What a night! 1-0 over Argentina! The World Cup is ours! Germany’s national headlines are beside themselves with pride and joy.

And yet, there is very little about the man who made it all happen, who held all the strings and who remained a quiet, reserved, cool cucumber until the very end. Under him, the team have won 75 out of 110 international matches, became runners-up in the European Championship 2008 and have now brought the World Cup trophy home – which makes him the most successful team chief since 1984.

But still Germans don’t really get Joachim Löw, the manager of the German national football team. Even after the quarter final the nation discussed whether he’d have to go soon. Possibly after the semi-final – or at the latest after the final! Imagine this discussion in the UK or Brazil.

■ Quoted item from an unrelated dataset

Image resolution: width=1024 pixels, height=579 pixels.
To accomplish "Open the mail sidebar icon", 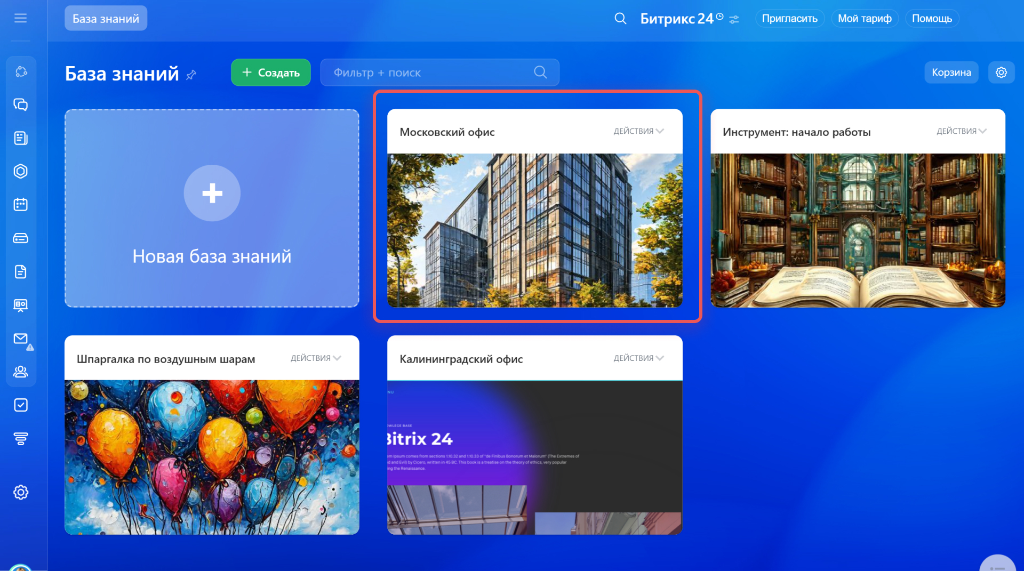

You get funny answers when you ask for the reasons why. According to Der Spiegel, even seasoned sports journalists could only muster answers like: “He wears his watch on the wrong side… His hair is dyed… He is stubborn, he is arrogant, he is a country bumpkin… He loves Klose too much… He doesn’t use Klose enough… He shows no emotions… He plays too much like Spain… He plays too little like Spain.” Etc

Throughout all this Löw has held his head high and said very little. Whereas his predecessors’ careers were a rollercoaster of ups and downs, he has remained continuously – pardon the pun – on the ball, grouped and regrouped his resources, until he didn’t just have a collection of good football players but a fantastic young team that could withstand any pressure and still score. The World Cup final serves as a perfect allegory for his way of working: blood, sweat and tears, constant vigilance and a whole lot of hard graft.

It remains to be seen if the German people still want him to leave.